- Exercise input:
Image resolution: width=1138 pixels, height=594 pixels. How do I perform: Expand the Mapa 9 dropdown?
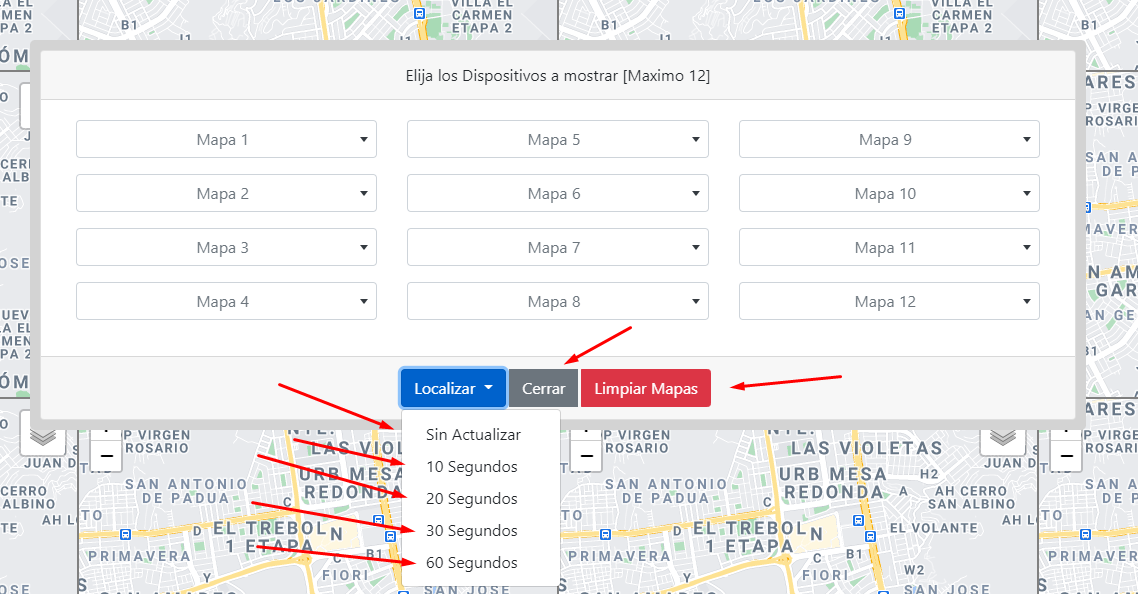(888, 140)
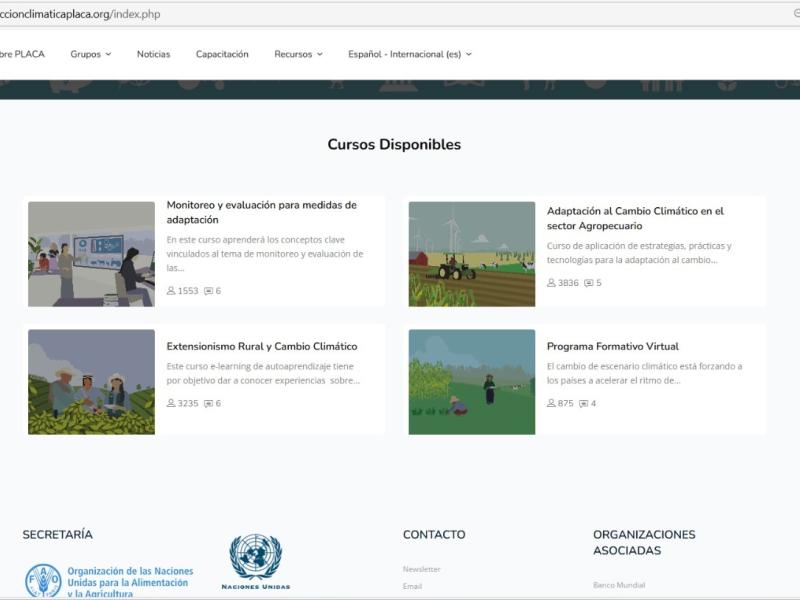Open the Programa Formativo Virtual course link

coord(612,347)
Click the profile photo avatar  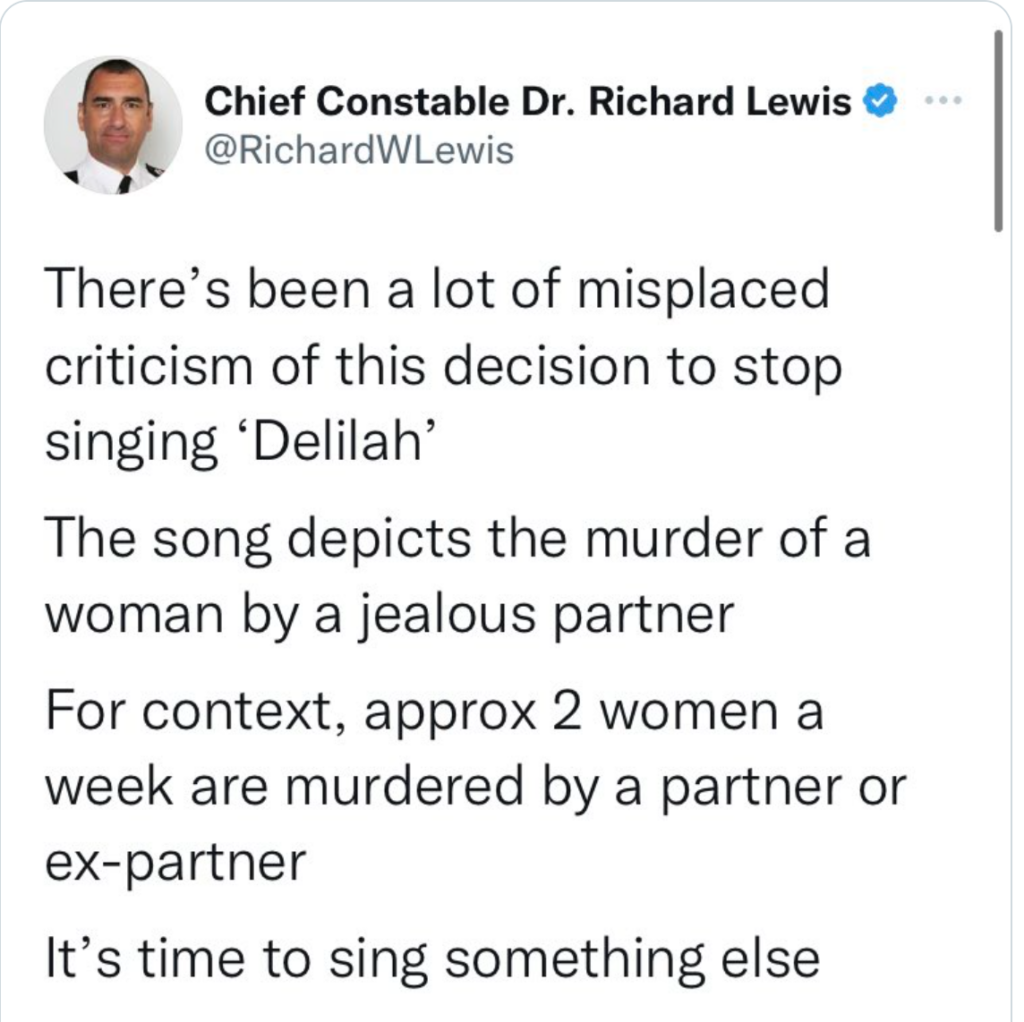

- Task details:
With the pictures removed, output the listing above exactly.

- Task output:
Image resolution: width=1138 pixels, height=594 pixels. How do I perform: Expand the Mapa 9 dropdown?
(888, 140)
Open the Programa Formativo Virtual course link

coord(612,347)
Click the profile photo avatar  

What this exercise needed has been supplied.